De rechtbank heeft het besluit van 31 juli 2017 vernietigd, omdat het college daarin volgens de rechtbank niet voldoende heeft gemotiveerd dat sprake is van een zorgboerderij op het perceel zoals bedoeld in het bestemmingsplan. Omdat het college, volgens de rechtbank, die motivering bij brief van 28 februari 2018 heeft gegeven na daartoe bij tussenuitspraak in de gelegenheid te zijn gesteld, heeft de rechtbank de rechtsgevolgen van het besluit van 31 juli 2017 in stand gelaten.

2.    [appellant] betoogt dat de uitspraak van de rechtbank niet in stand kan blijven, omdat hij niet de gelegenheid heeft gekregen te reageren op de nadere motivering van het college van 28 februari 2018 en op de reactie van [vergunninghouder] van 14 juni 2018 naar aanleiding van die motivering. Dit is volgens hem in strijd met het beginsel van hoor en wederhoor.

2.1.    Artikel 8:51a, eerste lid, van de Algemene wet bestuursrecht (hierna: de Awb) luidt: "De bestuursrechter kan het bestuursorgaan in de gelegenheid stellen een gebrek in het bestreden besluit te herstellen of te laten herstellen. De vorige volzin vindt geen toepassing, indien belanghebbenden die niet als partij aan het geding deelnemen daardoor onevenredig kunnen worden benadeeld."

Artikel 8:51b, tweede lid, van die wet luidt: "Indien het bestuursorgaan overgaat tot herstel van het gebrek, deelt het de bestuursrechter zo spoedig mogelijk schriftelijk mede op welke wijze het gebrek is hersteld."

Het derde lid luidt: "Partijen kunnen binnen vier weken na verzending van de mededeling bedoeld in het tweede lid, schriftelijk hun zienswijze over de wijze waarop het gebrek is hersteld, naar voren brengen. De bestuursrechter kan deze termijn verlengen."

Artikel 8:57, tweede lid, aanhef en onder c, van die wet luidt: "Is het beroep reeds ter zitting behandeld, dan kan de bestuursrechter na toepassing van artikel 8:51a bepalen dat een nader onderzoek ter zitting achterwege blijft indien: […] partijen hun zienswijzen over de wijze waarop het gebrek is hersteld, naar voren hebben gebracht".

Het derde lid luidt: "Als de bestuursrechter bepaalt dat het onderzoek of het nadere onderzoek ter zitting achterwege blijft, sluit hij het onderzoek."

### Opdrachten
1) Haal uit het tekstfragment woord voor woord het stuk dat begint bij de woorden "2.    [appellant] betoogt" en eindigt na "hoor en wederhoor.".
2) Binnen welke termijn kunnen partijen volgens het tekstfragment schriftelijk hun zienswijze geven over de wijze waarop het gebrek is hersteld?
Baseer je alleen op het tekstfragment.

### Gegevensblok
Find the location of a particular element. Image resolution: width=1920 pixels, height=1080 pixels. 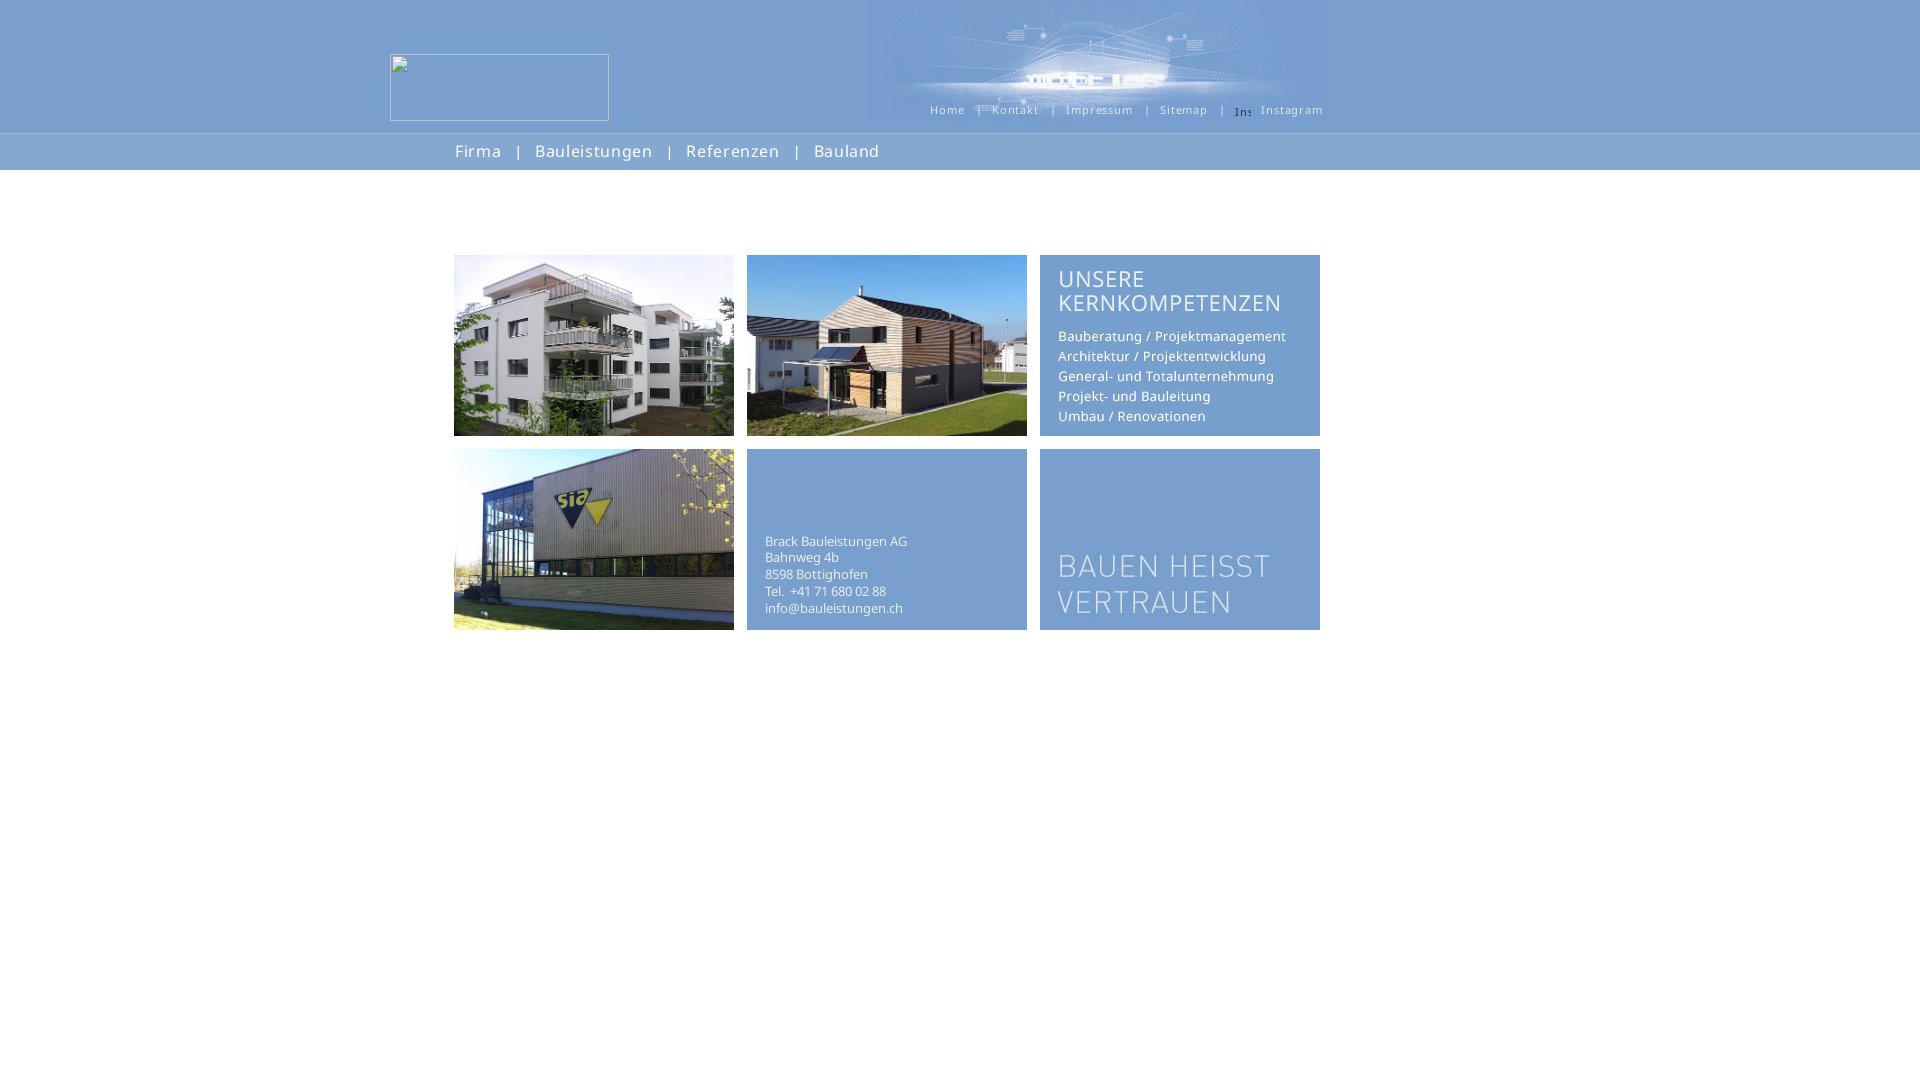

Sitemap is located at coordinates (1182, 110).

### Antwoorden
1)
2.    [appellant] betoogt dat de uitspraak van de rechtbank niet in stand kan blijven, omdat hij niet de gelegenheid heeft gekregen te reageren op de nadere motivering van het college van 28 februari 2018 en op de reactie van [vergunninghouder] van 14 juni 2018 naar aanleiding van die motivering. Dit is volgens hem in strijd met het beginsel van hoor en wederhoor.

2) Binnen vier weken na verzending van de mededeling bedoeld in het tweede lid van artikel 8:51b.